WHAT YOU NEED TO DO: Each line of the records is to be copied verbatim.

MATERIAL SHOWN:
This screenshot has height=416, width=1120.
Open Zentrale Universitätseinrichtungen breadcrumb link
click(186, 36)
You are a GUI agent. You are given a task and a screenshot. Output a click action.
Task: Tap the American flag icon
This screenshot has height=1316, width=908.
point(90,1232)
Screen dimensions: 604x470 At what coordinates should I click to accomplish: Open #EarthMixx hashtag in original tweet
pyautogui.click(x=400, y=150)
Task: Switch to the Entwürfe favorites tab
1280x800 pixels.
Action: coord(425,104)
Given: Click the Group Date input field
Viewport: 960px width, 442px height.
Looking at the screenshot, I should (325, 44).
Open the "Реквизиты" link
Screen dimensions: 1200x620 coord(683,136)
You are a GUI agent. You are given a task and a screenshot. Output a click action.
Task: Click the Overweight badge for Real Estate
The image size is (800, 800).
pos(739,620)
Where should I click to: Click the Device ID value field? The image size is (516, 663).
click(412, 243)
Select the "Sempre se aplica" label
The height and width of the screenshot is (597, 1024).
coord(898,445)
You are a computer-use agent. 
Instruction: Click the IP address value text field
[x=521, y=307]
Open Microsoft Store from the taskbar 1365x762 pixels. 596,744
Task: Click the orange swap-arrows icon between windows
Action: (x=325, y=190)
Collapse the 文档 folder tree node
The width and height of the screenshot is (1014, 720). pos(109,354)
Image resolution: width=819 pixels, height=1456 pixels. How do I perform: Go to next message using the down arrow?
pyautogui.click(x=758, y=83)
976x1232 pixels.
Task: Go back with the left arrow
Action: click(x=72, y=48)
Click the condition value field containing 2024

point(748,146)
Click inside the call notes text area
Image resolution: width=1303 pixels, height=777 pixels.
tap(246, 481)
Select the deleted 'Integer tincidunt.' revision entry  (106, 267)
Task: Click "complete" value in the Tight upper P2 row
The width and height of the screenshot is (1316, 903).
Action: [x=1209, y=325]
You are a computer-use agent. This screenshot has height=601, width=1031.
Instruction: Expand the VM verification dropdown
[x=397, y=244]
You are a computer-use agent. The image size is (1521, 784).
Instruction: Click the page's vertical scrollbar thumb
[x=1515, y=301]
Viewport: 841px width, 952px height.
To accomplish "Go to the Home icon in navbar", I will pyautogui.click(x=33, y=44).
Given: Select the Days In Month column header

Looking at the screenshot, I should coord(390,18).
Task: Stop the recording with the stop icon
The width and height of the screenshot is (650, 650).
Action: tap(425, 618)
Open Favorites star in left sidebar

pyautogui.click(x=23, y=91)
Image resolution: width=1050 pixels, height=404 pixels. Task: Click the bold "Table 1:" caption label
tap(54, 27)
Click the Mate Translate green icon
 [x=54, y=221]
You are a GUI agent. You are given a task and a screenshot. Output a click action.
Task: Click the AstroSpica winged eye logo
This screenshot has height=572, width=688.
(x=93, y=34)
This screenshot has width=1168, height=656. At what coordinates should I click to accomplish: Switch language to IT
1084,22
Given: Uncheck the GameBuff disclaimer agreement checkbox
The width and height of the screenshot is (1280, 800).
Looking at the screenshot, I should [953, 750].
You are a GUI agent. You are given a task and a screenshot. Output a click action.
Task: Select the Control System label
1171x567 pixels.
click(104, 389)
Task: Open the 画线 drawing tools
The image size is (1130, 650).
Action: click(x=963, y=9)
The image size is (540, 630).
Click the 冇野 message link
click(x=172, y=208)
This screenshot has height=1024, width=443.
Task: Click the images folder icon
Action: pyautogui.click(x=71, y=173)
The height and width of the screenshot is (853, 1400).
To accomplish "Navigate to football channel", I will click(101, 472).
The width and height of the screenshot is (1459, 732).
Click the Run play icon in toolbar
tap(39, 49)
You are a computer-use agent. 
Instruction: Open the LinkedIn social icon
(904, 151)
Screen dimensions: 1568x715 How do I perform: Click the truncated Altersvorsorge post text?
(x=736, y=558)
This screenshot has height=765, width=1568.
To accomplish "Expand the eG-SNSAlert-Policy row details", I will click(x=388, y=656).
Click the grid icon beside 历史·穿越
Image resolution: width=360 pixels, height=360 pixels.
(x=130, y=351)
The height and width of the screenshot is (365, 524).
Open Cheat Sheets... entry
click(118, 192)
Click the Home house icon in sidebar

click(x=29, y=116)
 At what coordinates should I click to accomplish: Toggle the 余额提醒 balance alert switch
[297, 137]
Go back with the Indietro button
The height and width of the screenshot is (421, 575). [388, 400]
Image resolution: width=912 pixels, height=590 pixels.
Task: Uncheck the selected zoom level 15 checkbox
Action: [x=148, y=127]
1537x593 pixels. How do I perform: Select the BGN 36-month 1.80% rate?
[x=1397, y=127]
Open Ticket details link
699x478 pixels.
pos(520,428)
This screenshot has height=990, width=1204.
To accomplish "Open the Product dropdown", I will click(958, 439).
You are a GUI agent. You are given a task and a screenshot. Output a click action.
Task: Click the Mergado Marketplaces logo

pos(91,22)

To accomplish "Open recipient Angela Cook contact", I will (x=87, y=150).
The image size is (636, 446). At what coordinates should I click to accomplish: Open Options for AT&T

WRITTEN SOLUTION:
This screenshot has height=416, width=1120.
Open Zentrale Universitätseinrichtungen breadcrumb link
click(186, 36)
You are a GUI agent. You are given a task and a screenshot. Output a click action.
Task: Tap the American flag icon
This screenshot has height=1316, width=908.
point(90,1232)
Screen dimensions: 604x470 At what coordinates should I click to accomplish: Open #EarthMixx hashtag in original tweet
pyautogui.click(x=400, y=150)
Task: Switch to the Entwürfe favorites tab
1280x800 pixels.
Action: coord(425,104)
Given: Click the Group Date input field
Viewport: 960px width, 442px height.
Looking at the screenshot, I should (325, 44).
Open the "Реквизиты" link
Screen dimensions: 1200x620 coord(683,136)
You are a GUI agent. You are given a task and a screenshot. Output a click action.
Task: Click the Overweight badge for Real Estate
The image size is (800, 800).
pos(739,620)
Where should I click to: Click the Device ID value field? The image size is (516, 663).
click(412, 243)
Select the "Sempre se aplica" label
The height and width of the screenshot is (597, 1024).
coord(898,445)
You are a computer-use agent. 
Instruction: Click the IP address value text field
[x=521, y=307]
Open Microsoft Store from the taskbar 1365x762 pixels. 596,744
Task: Click the orange swap-arrows icon between windows
Action: (x=325, y=190)
Collapse the 文档 folder tree node
The width and height of the screenshot is (1014, 720). pos(109,354)
Image resolution: width=819 pixels, height=1456 pixels. How do I perform: Go to next message using the down arrow?
pyautogui.click(x=758, y=83)
976x1232 pixels.
Task: Go back with the left arrow
Action: click(x=72, y=48)
Click the condition value field containing 2024

point(748,146)
Click inside the call notes text area
Image resolution: width=1303 pixels, height=777 pixels.
tap(246, 481)
Select the deleted 'Integer tincidunt.' revision entry  (106, 267)
Task: Click "complete" value in the Tight upper P2 row
The width and height of the screenshot is (1316, 903).
Action: [x=1209, y=325]
You are a computer-use agent. This screenshot has height=601, width=1031.
Instruction: Expand the VM verification dropdown
[x=397, y=244]
You are a computer-use agent. The image size is (1521, 784).
Instruction: Click the page's vertical scrollbar thumb
[x=1515, y=301]
Viewport: 841px width, 952px height.
To accomplish "Go to the Home icon in navbar", I will pyautogui.click(x=33, y=44).
Given: Select the Days In Month column header

Looking at the screenshot, I should coord(390,18).
Task: Stop the recording with the stop icon
The width and height of the screenshot is (650, 650).
Action: tap(425, 618)
Open Favorites star in left sidebar

pyautogui.click(x=23, y=91)
Image resolution: width=1050 pixels, height=404 pixels. Task: Click the bold "Table 1:" caption label
tap(54, 27)
Click the Mate Translate green icon
 [x=54, y=221]
You are a GUI agent. You are given a task and a screenshot. Output a click action.
Task: Click the AstroSpica winged eye logo
This screenshot has height=572, width=688.
(x=93, y=34)
This screenshot has width=1168, height=656. At what coordinates should I click to accomplish: Switch language to IT
1084,22
Given: Uncheck the GameBuff disclaimer agreement checkbox
The width and height of the screenshot is (1280, 800).
Looking at the screenshot, I should [953, 750].
You are a GUI agent. You are given a task and a screenshot. Output a click action.
Task: Select the Control System label
1171x567 pixels.
click(104, 389)
Task: Open the 画线 drawing tools
The image size is (1130, 650).
Action: click(x=963, y=9)
The image size is (540, 630).
Click the 冇野 message link
click(x=172, y=208)
This screenshot has height=1024, width=443.
Task: Click the images folder icon
Action: pyautogui.click(x=71, y=173)
The height and width of the screenshot is (853, 1400).
To accomplish "Navigate to football channel", I will click(101, 472).
The width and height of the screenshot is (1459, 732).
Click the Run play icon in toolbar
tap(39, 49)
You are a computer-use agent. 
Instruction: Open the LinkedIn social icon
(904, 151)
Screen dimensions: 1568x715 How do I perform: Click the truncated Altersvorsorge post text?
(x=736, y=558)
This screenshot has height=765, width=1568.
To accomplish "Expand the eG-SNSAlert-Policy row details", I will click(x=388, y=656).
Click the grid icon beside 历史·穿越
Image resolution: width=360 pixels, height=360 pixels.
(x=130, y=351)
The height and width of the screenshot is (365, 524).
Open Cheat Sheets... entry
click(118, 192)
Click the Home house icon in sidebar

click(x=29, y=116)
 At what coordinates should I click to accomplish: Toggle the 余额提醒 balance alert switch
[297, 137]
Go back with the Indietro button
The height and width of the screenshot is (421, 575). [388, 400]
Image resolution: width=912 pixels, height=590 pixels.
Task: Uncheck the selected zoom level 15 checkbox
Action: [x=148, y=127]
1537x593 pixels. How do I perform: Select the BGN 36-month 1.80% rate?
[x=1397, y=127]
Open Ticket details link
699x478 pixels.
pos(520,428)
This screenshot has height=990, width=1204.
To accomplish "Open the Product dropdown", I will click(958, 439).
You are a GUI agent. You are given a task and a screenshot. Output a click action.
Task: Click the Mergado Marketplaces logo

pos(91,22)

To accomplish "Open recipient Angela Cook contact", I will (x=87, y=150).
The image size is (636, 446). At what coordinates should I click to accomplish: Open Options for AT&T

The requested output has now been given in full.